### WHAT IS NEEDED
Copy the stored items below, changing every "computer-use agent" to "GUI assistant" and leaving everything else as it is.

(Stored items)
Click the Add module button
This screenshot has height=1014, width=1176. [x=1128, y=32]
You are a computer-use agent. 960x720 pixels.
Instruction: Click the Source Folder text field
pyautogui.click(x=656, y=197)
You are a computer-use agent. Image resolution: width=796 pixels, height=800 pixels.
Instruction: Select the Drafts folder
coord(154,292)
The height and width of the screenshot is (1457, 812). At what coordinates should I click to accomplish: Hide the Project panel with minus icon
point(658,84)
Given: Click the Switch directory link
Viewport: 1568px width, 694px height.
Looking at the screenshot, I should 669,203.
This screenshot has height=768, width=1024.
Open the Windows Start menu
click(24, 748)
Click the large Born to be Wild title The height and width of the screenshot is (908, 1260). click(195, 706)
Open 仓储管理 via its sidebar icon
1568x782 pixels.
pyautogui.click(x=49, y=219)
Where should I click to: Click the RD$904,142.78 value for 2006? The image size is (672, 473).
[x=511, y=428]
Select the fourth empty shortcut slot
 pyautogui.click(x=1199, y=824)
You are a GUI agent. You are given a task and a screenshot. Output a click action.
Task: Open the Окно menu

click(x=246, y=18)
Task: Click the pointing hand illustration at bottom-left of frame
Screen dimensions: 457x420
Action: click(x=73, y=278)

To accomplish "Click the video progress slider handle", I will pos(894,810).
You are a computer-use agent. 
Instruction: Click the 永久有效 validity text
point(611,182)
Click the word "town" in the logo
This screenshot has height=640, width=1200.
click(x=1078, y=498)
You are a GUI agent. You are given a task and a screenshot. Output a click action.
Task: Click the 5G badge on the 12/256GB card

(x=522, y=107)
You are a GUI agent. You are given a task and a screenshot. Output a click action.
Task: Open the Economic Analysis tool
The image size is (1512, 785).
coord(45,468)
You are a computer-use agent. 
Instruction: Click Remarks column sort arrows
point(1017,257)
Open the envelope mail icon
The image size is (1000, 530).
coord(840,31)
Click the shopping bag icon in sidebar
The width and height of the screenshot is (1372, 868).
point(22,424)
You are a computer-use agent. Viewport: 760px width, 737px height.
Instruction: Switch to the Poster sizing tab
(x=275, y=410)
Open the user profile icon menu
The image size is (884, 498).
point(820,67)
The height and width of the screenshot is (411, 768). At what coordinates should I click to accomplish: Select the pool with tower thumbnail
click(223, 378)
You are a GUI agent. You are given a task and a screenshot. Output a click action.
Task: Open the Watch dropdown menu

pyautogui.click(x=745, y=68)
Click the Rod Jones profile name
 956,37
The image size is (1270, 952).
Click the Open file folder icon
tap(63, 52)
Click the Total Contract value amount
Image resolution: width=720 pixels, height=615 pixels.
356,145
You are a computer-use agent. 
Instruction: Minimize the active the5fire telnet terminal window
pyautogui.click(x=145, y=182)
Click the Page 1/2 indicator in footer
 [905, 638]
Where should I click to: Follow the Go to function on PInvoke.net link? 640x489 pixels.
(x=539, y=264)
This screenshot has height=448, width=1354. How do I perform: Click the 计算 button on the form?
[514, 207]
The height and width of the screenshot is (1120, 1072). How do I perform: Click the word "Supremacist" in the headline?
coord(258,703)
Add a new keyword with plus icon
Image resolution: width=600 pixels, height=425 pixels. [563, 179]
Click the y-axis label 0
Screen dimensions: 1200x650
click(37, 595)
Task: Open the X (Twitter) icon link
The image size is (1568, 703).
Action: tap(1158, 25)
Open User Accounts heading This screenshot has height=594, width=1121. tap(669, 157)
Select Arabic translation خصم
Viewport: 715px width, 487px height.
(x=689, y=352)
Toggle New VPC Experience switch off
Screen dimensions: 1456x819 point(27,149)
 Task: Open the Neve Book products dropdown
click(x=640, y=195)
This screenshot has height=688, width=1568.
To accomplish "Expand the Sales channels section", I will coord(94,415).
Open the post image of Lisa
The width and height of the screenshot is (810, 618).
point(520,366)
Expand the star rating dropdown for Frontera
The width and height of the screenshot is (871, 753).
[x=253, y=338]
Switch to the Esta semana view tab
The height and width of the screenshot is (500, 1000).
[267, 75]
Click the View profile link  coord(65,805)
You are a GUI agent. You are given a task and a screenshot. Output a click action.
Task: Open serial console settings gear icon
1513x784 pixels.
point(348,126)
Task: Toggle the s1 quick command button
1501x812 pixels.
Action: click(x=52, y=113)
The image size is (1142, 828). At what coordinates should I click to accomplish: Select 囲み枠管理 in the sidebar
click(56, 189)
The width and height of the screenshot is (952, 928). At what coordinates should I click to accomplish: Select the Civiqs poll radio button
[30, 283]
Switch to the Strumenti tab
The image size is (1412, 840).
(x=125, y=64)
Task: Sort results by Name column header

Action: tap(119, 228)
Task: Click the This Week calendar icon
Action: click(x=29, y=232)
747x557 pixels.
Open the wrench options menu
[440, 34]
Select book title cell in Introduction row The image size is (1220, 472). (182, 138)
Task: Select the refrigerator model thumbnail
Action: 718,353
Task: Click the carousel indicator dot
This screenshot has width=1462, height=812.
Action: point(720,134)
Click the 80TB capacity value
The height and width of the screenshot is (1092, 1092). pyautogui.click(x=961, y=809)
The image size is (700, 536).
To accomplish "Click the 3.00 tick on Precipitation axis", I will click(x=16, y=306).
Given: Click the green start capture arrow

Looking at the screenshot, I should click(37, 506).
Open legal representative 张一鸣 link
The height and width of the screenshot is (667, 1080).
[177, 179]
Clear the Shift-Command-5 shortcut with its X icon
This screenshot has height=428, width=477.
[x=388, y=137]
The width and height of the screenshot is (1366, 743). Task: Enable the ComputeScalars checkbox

### WRITTEN ANSWER
Click the Add module button
This screenshot has height=1014, width=1176. [x=1128, y=32]
You are a GUI assistant. 960x720 pixels.
Instruction: Click the Source Folder text field
pyautogui.click(x=656, y=197)
You are a GUI assistant. Image resolution: width=796 pixels, height=800 pixels.
Instruction: Select the Drafts folder
coord(154,292)
The height and width of the screenshot is (1457, 812). At what coordinates should I click to accomplish: Hide the Project panel with minus icon
point(658,84)
Given: Click the Switch directory link
Viewport: 1568px width, 694px height.
Looking at the screenshot, I should 669,203.
This screenshot has height=768, width=1024.
Open the Windows Start menu
click(24, 748)
Click the large Born to be Wild title The height and width of the screenshot is (908, 1260). click(195, 706)
Open 仓储管理 via its sidebar icon
1568x782 pixels.
pyautogui.click(x=49, y=219)
Where should I click to: Click the RD$904,142.78 value for 2006? The image size is (672, 473).
[x=511, y=428]
Select the fourth empty shortcut slot
 pyautogui.click(x=1199, y=824)
You are a GUI agent. You are given a task and a screenshot. Output a click action.
Task: Open the Окно menu

click(x=246, y=18)
Task: Click the pointing hand illustration at bottom-left of frame
Screen dimensions: 457x420
Action: click(x=73, y=278)

To accomplish "Click the video progress slider handle", I will pos(894,810).
You are a GUI assistant. 
Instruction: Click the 永久有效 validity text
point(611,182)
Click the word "town" in the logo
This screenshot has height=640, width=1200.
click(x=1078, y=498)
You are a GUI agent. You are given a task and a screenshot. Output a click action.
Task: Click the 5G badge on the 12/256GB card

(x=522, y=107)
You are a GUI agent. You are given a task and a screenshot. Output a click action.
Task: Open the Economic Analysis tool
The image size is (1512, 785).
coord(45,468)
You are a GUI assistant. 
Instruction: Click Remarks column sort arrows
point(1017,257)
Open the envelope mail icon
The image size is (1000, 530).
coord(840,31)
Click the shopping bag icon in sidebar
The width and height of the screenshot is (1372, 868).
point(22,424)
You are a GUI assistant. Viewport: 760px width, 737px height.
Instruction: Switch to the Poster sizing tab
(x=275, y=410)
Open the user profile icon menu
The image size is (884, 498).
point(820,67)
The height and width of the screenshot is (411, 768). At what coordinates should I click to accomplish: Select the pool with tower thumbnail
click(223, 378)
You are a GUI agent. You are given a task and a screenshot. Output a click action.
Task: Open the Watch dropdown menu

pyautogui.click(x=745, y=68)
Click the Rod Jones profile name
 956,37
The image size is (1270, 952).
Click the Open file folder icon
tap(63, 52)
Click the Total Contract value amount
Image resolution: width=720 pixels, height=615 pixels.
356,145
You are a GUI assistant. 
Instruction: Minimize the active the5fire telnet terminal window
pyautogui.click(x=145, y=182)
Click the Page 1/2 indicator in footer
 [905, 638]
Where should I click to: Follow the Go to function on PInvoke.net link? 640x489 pixels.
(x=539, y=264)
This screenshot has height=448, width=1354. How do I perform: Click the 计算 button on the form?
[514, 207]
The height and width of the screenshot is (1120, 1072). How do I perform: Click the word "Supremacist" in the headline?
coord(258,703)
Add a new keyword with plus icon
Image resolution: width=600 pixels, height=425 pixels. [563, 179]
Click the y-axis label 0
Screen dimensions: 1200x650
click(37, 595)
Task: Open the X (Twitter) icon link
The image size is (1568, 703).
Action: tap(1158, 25)
Open User Accounts heading This screenshot has height=594, width=1121. tap(669, 157)
Select Arabic translation خصم
Viewport: 715px width, 487px height.
(x=689, y=352)
Toggle New VPC Experience switch off
Screen dimensions: 1456x819 point(27,149)
 Task: Open the Neve Book products dropdown
click(x=640, y=195)
This screenshot has height=688, width=1568.
To accomplish "Expand the Sales channels section", I will coord(94,415).
Open the post image of Lisa
The width and height of the screenshot is (810, 618).
point(520,366)
Expand the star rating dropdown for Frontera
The width and height of the screenshot is (871, 753).
[x=253, y=338]
Switch to the Esta semana view tab
The height and width of the screenshot is (500, 1000).
[267, 75]
Click the View profile link  coord(65,805)
You are a GUI agent. You are given a task and a screenshot. Output a click action.
Task: Open serial console settings gear icon
1513x784 pixels.
point(348,126)
Task: Toggle the s1 quick command button
1501x812 pixels.
Action: click(x=52, y=113)
The image size is (1142, 828). At what coordinates should I click to accomplish: Select 囲み枠管理 in the sidebar
click(56, 189)
The width and height of the screenshot is (952, 928). At what coordinates should I click to accomplish: Select the Civiqs poll radio button
[30, 283]
Switch to the Strumenti tab
The image size is (1412, 840).
(x=125, y=64)
Task: Sort results by Name column header

Action: tap(119, 228)
Task: Click the This Week calendar icon
Action: click(x=29, y=232)
747x557 pixels.
Open the wrench options menu
[440, 34]
Select book title cell in Introduction row The image size is (1220, 472). (182, 138)
Task: Select the refrigerator model thumbnail
Action: 718,353
Task: Click the carousel indicator dot
This screenshot has width=1462, height=812.
Action: point(720,134)
Click the 80TB capacity value
The height and width of the screenshot is (1092, 1092). pyautogui.click(x=961, y=809)
The image size is (700, 536).
To accomplish "Click the 3.00 tick on Precipitation axis", I will click(x=16, y=306).
Given: Click the green start capture arrow

Looking at the screenshot, I should click(37, 506).
Open legal representative 张一鸣 link
The height and width of the screenshot is (667, 1080).
[177, 179]
Clear the Shift-Command-5 shortcut with its X icon
This screenshot has height=428, width=477.
[x=388, y=137]
The width and height of the screenshot is (1366, 743). Task: Enable the ComputeScalars checkbox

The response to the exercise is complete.